Excerpted data:
════════════════

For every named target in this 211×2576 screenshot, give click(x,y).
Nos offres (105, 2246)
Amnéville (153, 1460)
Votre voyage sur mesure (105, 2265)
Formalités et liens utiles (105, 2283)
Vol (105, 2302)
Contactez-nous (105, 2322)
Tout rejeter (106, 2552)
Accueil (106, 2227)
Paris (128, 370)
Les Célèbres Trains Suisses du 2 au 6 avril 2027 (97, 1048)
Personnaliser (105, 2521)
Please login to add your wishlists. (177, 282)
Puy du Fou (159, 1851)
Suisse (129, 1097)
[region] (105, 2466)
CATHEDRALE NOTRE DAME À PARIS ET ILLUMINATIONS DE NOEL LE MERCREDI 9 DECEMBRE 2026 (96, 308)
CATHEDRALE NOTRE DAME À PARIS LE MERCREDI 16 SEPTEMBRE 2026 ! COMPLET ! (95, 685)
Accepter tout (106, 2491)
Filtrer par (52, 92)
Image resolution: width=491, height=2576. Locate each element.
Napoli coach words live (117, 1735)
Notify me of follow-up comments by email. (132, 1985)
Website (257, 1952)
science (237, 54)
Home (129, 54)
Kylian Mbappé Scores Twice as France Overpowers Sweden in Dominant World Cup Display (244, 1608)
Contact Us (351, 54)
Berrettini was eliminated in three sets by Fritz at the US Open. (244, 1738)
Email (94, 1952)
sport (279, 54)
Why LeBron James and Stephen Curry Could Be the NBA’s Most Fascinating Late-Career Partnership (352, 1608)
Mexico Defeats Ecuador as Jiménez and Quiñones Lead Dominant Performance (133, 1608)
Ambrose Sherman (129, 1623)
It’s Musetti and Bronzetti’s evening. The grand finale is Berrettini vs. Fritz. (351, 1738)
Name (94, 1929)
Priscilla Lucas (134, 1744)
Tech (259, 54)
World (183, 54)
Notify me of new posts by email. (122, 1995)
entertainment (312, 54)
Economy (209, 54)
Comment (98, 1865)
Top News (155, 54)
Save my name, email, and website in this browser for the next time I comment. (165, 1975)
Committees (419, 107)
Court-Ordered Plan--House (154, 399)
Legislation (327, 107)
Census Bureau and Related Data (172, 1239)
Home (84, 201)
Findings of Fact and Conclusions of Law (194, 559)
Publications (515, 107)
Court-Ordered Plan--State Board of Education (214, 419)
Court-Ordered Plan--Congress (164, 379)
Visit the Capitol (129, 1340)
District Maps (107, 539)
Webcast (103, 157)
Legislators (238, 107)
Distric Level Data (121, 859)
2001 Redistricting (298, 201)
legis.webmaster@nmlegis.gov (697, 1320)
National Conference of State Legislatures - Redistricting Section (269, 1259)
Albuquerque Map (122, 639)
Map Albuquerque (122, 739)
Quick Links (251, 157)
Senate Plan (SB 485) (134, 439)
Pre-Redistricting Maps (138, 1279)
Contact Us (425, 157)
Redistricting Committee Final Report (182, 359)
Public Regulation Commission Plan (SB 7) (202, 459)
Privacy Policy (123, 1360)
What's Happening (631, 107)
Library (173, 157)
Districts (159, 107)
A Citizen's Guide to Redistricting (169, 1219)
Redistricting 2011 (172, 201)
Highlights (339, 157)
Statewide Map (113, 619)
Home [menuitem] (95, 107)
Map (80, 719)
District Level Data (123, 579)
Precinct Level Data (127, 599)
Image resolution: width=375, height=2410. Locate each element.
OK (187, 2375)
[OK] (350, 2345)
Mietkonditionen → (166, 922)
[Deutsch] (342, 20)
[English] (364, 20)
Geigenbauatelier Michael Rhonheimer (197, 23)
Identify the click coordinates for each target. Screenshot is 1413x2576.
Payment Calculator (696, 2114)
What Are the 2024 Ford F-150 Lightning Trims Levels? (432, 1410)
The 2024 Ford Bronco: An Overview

════════════════

What the task requires:
Search the material above for the word "width", and return each line that holds it.

Answer area:
Image resolution: width=491, height=2576. Locate each element.
Image resolution: width=375, height=2410. Locate each element.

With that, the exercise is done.